METHODS: A retrospective review was conducted of 204 outpatient tibial interventions performed on 161 patients (mean age 72±11.5 years; 81 men) in either an office (n=100) or hospital (n=104) angiography suite from April 2011 through September 2013. Patients who had an existing ipsilateral bypass that was completely proximal to the tibial trifurcation were eligible, as were patients with prior proximal endovascular interventions. Exclusion criteria included previous ipsilateral bypass involving the infrapopliteal vessels, in-patient status at the time of the procedure, planned admission after the procedure, and infrapopliteal stenting. Treatment included percutaneous transluminal angioplasty (PTA) or PTA with atherectomy. Primary outcomes were unplanned admission, emergency room visits, acute complications, and patency.

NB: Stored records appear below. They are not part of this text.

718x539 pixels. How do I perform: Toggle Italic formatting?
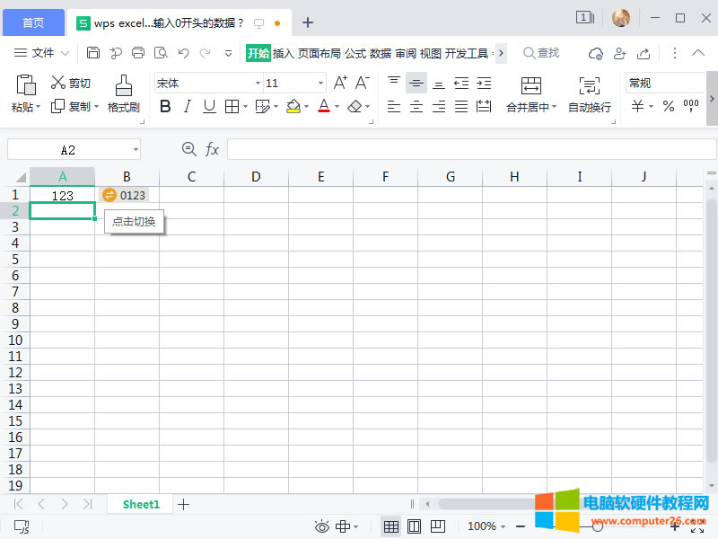pyautogui.click(x=187, y=107)
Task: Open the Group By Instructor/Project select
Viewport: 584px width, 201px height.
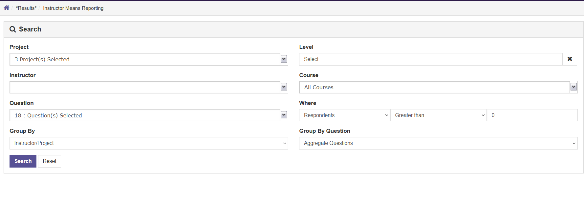Action: (149, 143)
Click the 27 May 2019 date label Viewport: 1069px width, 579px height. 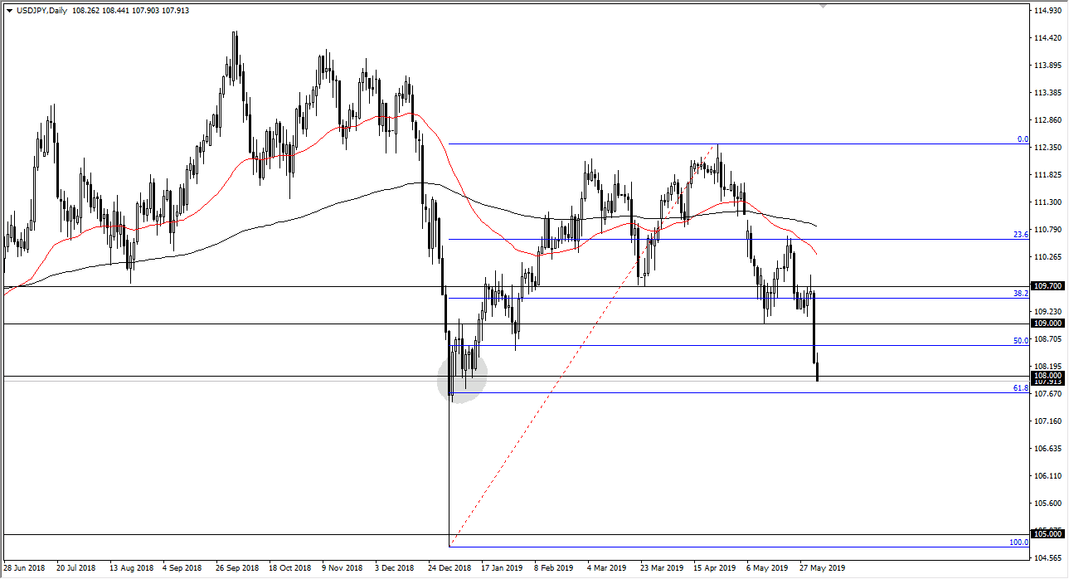(824, 568)
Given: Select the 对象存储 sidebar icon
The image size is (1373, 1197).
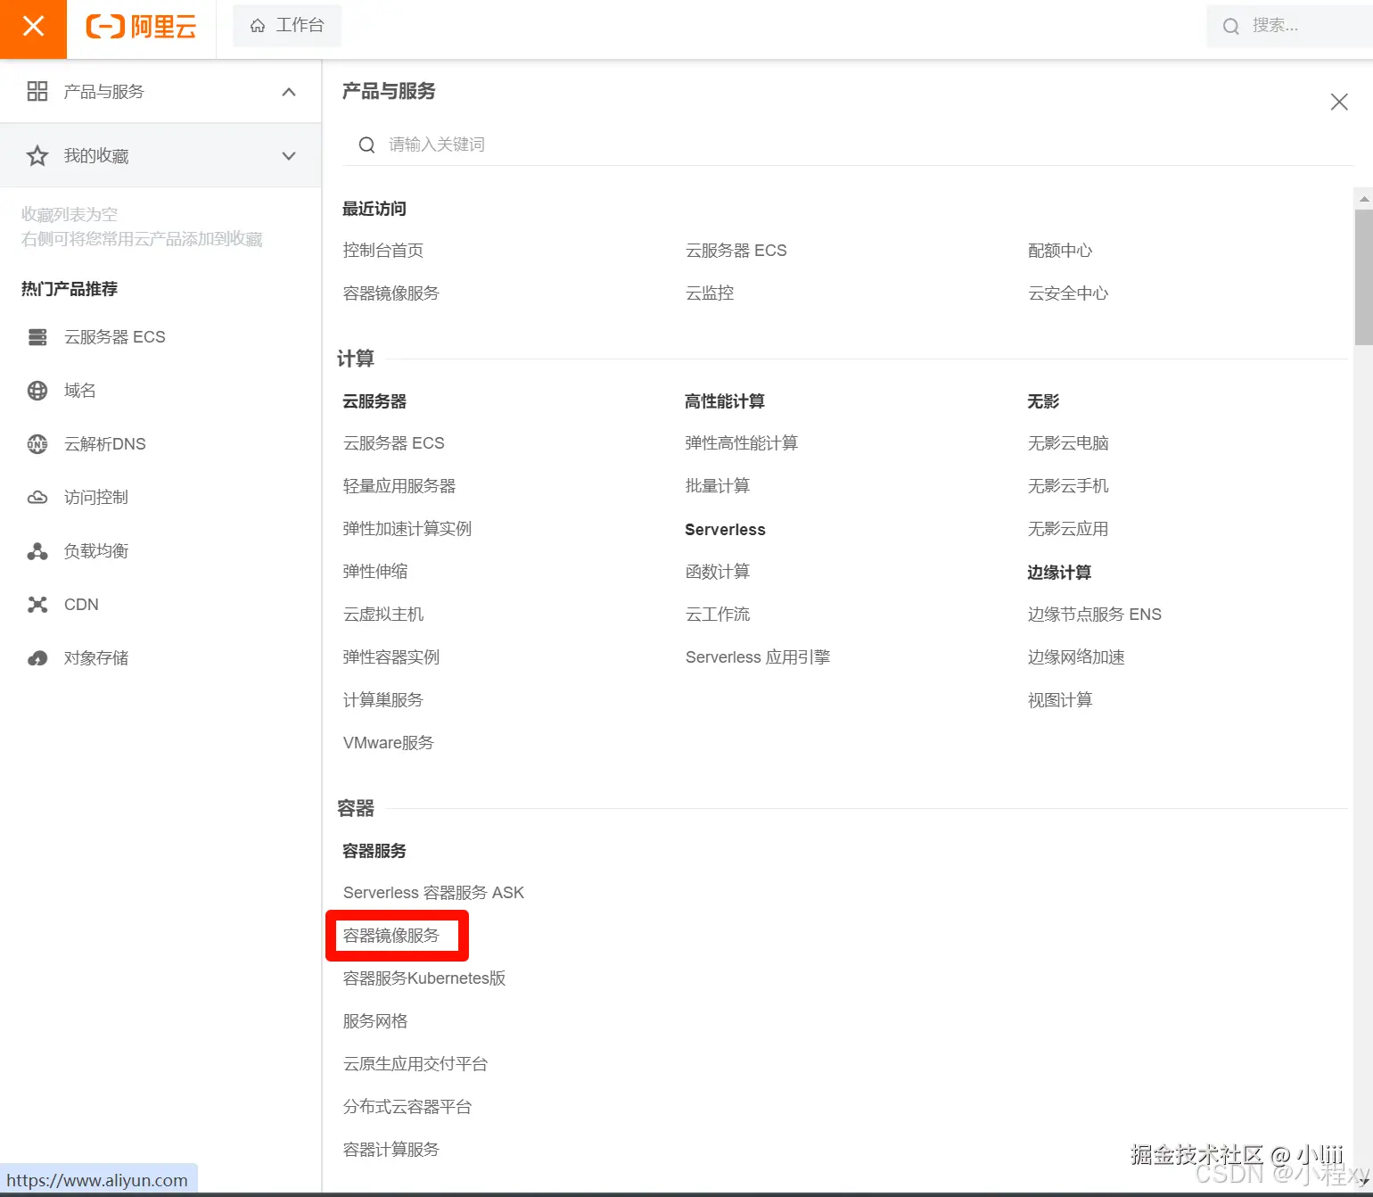Looking at the screenshot, I should point(37,657).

RESULTS: There were no significant differences in demographics or baseline Rutherford category between patients treated in an office endovascular suite vs a hospital angiography suite. Factors more prevalent in the hospital group included chronic obstructive pulmonary disease (16% vs 8%, p=0.045), renal insufficiency (37% vs 25%, p=0.017), and previous proximal bypass (12% vs 4%, p=0.045). Of the 100 office procedures, 25 involved PTA and 75 were PTA with atherectomy, while in the 104 hospital procedures, PTA was applied in 68 patients and PTA with atherectomy in 36. Thirty-day local complication rates (7% vs 11%, p=0.368), systemic complication rates (4% vs 8%, p=0.263), and mortality (1% vs 2%, p=0.596) in the office vs hospital setting were not statistically different. Unplanned postprocedure hospital admission rates for medical reasons were lower in the office group (2% vs 11%, p=0.01). Kaplan-Meier estimates of the 1-year follow-up data were better in the office group for primary patency (69% vs 53%, p=0.050), assisted primary patency (90% vs 89%, p=0.646), and amputation-free survival (89% vs 83%, p=0.476), but the differences were not statistically significant.
CONCLUSION: Efficacy and safety of outpatient endovascular tibial artery interventions between office and hospital settings were similar, with lower unplanned admission rates and better patency. With appropriate patient selection, the office endovascular suite can be a safe alternative to the hospital angiography suite.